-- Requirement --
Copy the rows below word for word, beginning with the line that contains "Identify the location of inset-diagram." and ending after the line that contains "at (110, 758).".

[Extracted records]
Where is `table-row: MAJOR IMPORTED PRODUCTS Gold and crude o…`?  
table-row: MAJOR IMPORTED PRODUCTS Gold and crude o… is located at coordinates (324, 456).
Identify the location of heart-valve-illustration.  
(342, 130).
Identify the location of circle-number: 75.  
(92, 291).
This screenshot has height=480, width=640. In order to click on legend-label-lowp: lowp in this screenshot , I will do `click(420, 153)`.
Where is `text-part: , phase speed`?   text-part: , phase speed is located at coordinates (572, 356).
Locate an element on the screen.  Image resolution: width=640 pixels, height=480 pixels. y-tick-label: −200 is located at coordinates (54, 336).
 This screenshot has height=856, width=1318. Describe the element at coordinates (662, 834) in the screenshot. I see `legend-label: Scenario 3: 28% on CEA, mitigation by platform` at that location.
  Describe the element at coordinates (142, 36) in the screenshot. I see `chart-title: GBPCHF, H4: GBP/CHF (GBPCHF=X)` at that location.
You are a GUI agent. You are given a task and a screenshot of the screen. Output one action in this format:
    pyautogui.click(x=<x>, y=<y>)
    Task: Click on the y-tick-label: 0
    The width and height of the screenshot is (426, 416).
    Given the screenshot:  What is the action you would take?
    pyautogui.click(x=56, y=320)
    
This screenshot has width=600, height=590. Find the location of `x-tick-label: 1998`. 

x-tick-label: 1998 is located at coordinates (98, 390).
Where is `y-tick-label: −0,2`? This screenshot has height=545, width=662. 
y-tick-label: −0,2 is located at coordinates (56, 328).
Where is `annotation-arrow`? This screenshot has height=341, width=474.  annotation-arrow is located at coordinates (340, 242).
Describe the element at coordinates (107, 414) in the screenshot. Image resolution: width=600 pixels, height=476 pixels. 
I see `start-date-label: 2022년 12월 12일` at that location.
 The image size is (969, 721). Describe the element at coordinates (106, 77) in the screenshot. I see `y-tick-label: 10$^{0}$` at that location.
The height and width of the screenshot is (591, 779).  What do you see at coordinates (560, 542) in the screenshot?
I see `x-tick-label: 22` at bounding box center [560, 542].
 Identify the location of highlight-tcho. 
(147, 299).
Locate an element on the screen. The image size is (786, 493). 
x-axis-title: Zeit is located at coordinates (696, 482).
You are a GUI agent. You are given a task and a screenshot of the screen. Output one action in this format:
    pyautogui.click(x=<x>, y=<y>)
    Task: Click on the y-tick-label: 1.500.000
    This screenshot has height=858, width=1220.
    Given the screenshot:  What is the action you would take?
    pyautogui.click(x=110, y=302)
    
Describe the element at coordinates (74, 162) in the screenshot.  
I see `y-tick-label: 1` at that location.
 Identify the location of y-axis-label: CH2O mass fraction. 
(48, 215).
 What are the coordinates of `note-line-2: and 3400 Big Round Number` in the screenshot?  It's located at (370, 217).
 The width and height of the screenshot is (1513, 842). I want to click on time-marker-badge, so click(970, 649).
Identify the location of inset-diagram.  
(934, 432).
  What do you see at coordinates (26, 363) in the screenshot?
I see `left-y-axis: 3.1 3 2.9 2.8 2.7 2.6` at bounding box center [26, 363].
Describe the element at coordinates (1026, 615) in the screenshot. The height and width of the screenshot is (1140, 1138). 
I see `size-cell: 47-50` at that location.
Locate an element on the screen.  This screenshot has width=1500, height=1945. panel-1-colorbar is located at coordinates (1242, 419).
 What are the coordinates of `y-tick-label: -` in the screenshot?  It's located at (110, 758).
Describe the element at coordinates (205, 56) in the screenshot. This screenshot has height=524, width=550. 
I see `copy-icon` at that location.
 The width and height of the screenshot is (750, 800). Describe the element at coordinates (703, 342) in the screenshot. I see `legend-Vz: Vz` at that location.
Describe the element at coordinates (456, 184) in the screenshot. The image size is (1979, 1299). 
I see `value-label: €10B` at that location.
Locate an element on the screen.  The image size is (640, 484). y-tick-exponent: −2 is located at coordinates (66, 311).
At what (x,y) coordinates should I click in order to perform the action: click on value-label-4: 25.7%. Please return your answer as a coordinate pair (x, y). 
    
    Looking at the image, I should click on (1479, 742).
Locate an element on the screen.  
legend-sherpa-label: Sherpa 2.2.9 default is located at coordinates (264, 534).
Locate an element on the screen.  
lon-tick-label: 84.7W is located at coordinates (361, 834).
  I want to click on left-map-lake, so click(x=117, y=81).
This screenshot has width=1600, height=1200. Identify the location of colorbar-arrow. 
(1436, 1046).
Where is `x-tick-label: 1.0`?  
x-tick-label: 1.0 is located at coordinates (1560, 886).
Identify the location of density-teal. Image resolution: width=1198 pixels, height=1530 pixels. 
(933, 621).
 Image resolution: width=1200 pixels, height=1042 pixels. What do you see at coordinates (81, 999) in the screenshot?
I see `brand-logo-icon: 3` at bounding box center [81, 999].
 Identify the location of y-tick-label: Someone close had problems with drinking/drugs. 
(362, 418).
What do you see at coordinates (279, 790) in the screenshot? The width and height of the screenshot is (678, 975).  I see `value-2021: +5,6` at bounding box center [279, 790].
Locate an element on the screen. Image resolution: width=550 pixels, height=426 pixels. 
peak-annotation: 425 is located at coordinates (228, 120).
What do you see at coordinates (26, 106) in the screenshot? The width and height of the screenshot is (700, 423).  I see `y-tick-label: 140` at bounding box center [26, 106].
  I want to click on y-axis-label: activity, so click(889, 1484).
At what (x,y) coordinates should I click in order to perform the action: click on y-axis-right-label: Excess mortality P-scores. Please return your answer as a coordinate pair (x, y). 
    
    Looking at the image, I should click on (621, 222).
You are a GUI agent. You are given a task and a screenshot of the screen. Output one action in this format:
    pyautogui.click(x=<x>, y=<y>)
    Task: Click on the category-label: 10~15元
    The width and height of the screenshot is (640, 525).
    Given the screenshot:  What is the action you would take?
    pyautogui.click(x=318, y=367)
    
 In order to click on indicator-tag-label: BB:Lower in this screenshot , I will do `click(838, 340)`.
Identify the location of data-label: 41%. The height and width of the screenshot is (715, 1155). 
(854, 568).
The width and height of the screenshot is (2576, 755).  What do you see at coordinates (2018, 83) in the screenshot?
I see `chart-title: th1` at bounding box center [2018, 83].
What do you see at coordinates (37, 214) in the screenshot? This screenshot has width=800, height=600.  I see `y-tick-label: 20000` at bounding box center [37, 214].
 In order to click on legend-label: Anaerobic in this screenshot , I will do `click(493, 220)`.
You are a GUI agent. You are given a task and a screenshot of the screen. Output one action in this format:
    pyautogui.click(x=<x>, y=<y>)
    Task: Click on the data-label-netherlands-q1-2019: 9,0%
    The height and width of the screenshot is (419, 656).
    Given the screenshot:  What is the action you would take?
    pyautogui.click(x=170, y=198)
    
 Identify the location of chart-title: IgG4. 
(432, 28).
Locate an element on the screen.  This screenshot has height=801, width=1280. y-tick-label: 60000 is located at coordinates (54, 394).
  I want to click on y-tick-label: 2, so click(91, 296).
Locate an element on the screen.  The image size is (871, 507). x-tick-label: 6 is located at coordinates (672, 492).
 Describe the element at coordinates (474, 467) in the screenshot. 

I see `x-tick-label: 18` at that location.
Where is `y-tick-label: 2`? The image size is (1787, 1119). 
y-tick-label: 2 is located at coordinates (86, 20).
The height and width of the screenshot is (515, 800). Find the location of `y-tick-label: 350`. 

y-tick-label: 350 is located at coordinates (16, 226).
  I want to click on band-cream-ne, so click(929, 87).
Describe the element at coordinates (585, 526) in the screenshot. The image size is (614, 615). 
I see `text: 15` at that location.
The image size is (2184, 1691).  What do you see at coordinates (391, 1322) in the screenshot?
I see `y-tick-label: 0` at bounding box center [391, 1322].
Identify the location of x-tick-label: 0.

-- Reply --
Identify the location of inset-diagram.  
(934, 432).
  What do you see at coordinates (26, 363) in the screenshot?
I see `left-y-axis: 3.1 3 2.9 2.8 2.7 2.6` at bounding box center [26, 363].
Describe the element at coordinates (1026, 615) in the screenshot. The height and width of the screenshot is (1140, 1138). 
I see `size-cell: 47-50` at that location.
Locate an element on the screen.  This screenshot has width=1500, height=1945. panel-1-colorbar is located at coordinates (1242, 419).
 What are the coordinates of `y-tick-label: -` in the screenshot?  It's located at (110, 758).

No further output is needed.